Джо ничего на это не ответил. Впрочем, Джо всегда отличался молчаливостью. Джо Паолетти был чуть моложе. Он имел за плечами семьдесят семь по отношению к восьмидесяти у Чарлза. Джо лишь посмотрел на него долгим взглядом, когда они остановились на красный свет.
И Чарлз мудро рассудил, что ему следует придержать язык. Не следовало упоминать секс, беря в расчет, что у Джо не было сексуальных отношений с 1944 года. Он мог бы быть покорителем женских сердец, имея внешность кинозвезды, мог бы менять женщин каждый вечер. Но он жил анахоретом с тех самых пор, как они вернулись в Болдуинз-Бридж с войны.
Войны против нацизма. Второй мировой. Они с Джо повстречались во Франции, во время одной дикой заварушки сразу после высадки в Нормандии. Надо сказать, и тогда Джо был на редкость молчаливым.

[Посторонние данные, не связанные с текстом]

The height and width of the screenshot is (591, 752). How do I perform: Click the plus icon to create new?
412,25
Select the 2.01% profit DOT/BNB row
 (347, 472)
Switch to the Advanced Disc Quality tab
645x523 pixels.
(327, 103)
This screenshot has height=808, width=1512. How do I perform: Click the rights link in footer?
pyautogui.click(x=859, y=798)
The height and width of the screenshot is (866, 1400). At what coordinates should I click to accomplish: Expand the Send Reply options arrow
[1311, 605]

Бывает дружба, которая может завязаться только на войне. Про такую дружбу пишут в книгах. Она может свести вместе очень разных людей. Даже таких, как эти двое, — сына бедных, неустанно работающих итальянских иммигрантов из Нью-Йорка и отпрыска древнего и состоятельного бостонского рода, каждое лето приезжающего в Болдуинз-Бридж, чтобы отдохнуть, наслаждаясь прохладными океанскими бризами тихоокеанского побережья. Но они вместе сражались против нацистской Германии, и их объединяло то, о чем говорил Уинстон Черчилль: кровь, труд, слезы и пот.
Слезы.
Джо смахнул слезу, когда доктор сказал Чарлзу о его судьбе. Джо старался сделать это незаметно, но ему это не удалось.
Нельзя провести почти шестьдесят лет со своим лучшим другом — даже несмотря на все ссоры, на то, что временами ты делаешь вид, что имеешь дело только с садовником в твоем саду, который увязался за тобой после войны, — и не знать, что эти слова потрясут его до глубины души.

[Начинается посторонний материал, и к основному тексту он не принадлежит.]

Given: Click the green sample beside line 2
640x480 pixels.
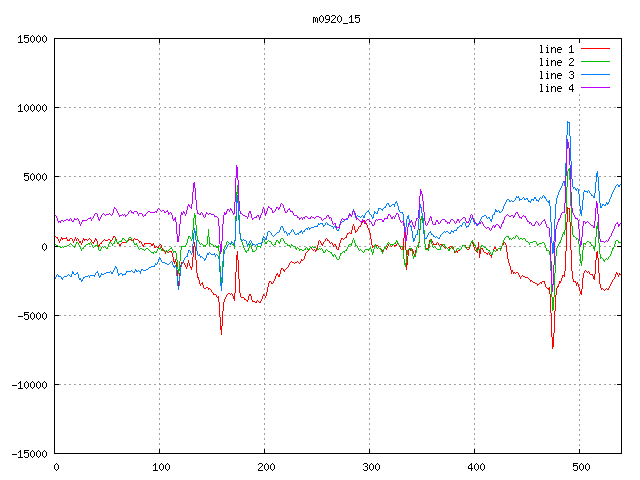Looking at the screenshot, I should [596, 62].
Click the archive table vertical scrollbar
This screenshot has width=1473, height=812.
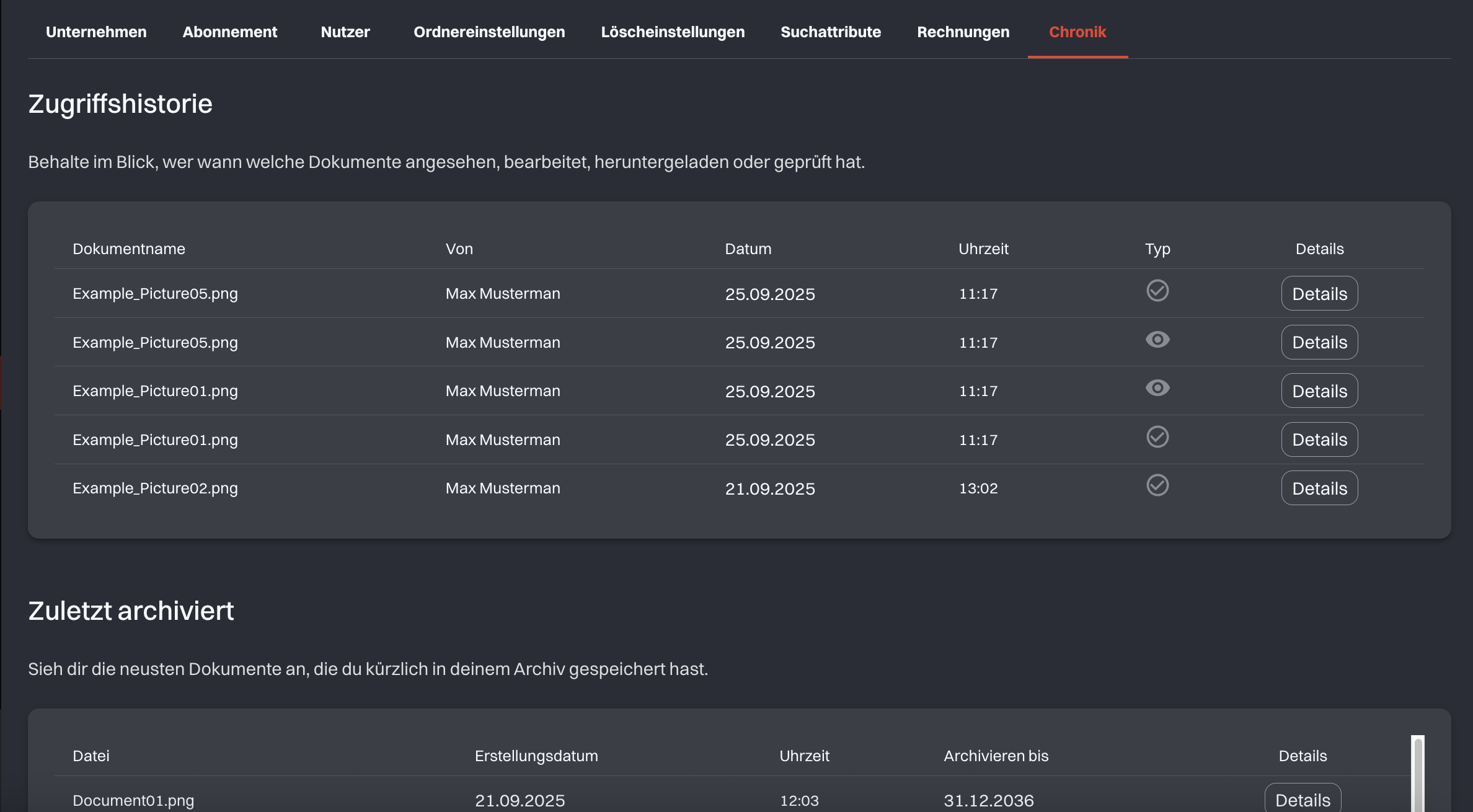(1418, 774)
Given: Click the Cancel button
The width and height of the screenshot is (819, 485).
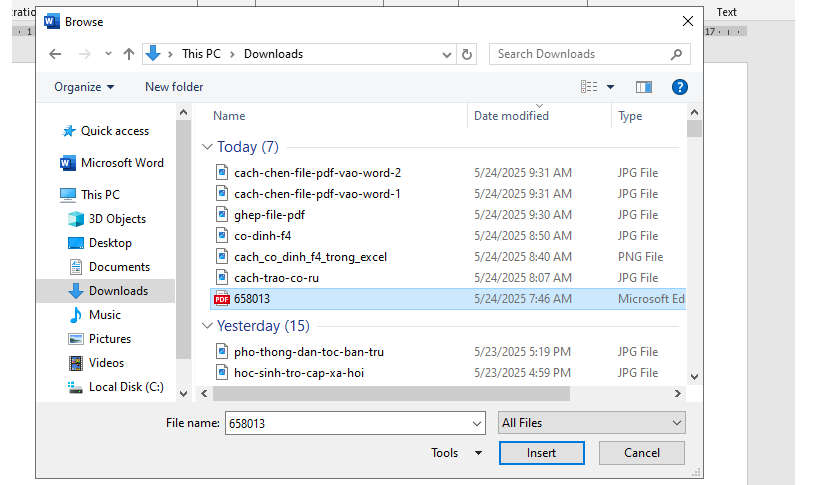Looking at the screenshot, I should tap(642, 453).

— Тебе не стоит так спешить, — обратился Чарлз к Богу. — У меня есть еще куча дел.
Собрав все оставшиеся силы, он дотащил пояс пижамных брюк до талии, а потом вытянулся на полу, уже с прикрытым задом, надрывно кашляя и раздумывая, слышал ли Бог обращенные к нему слова.
Доктор Келли Эштон чувствовала, что приехала не вовремя.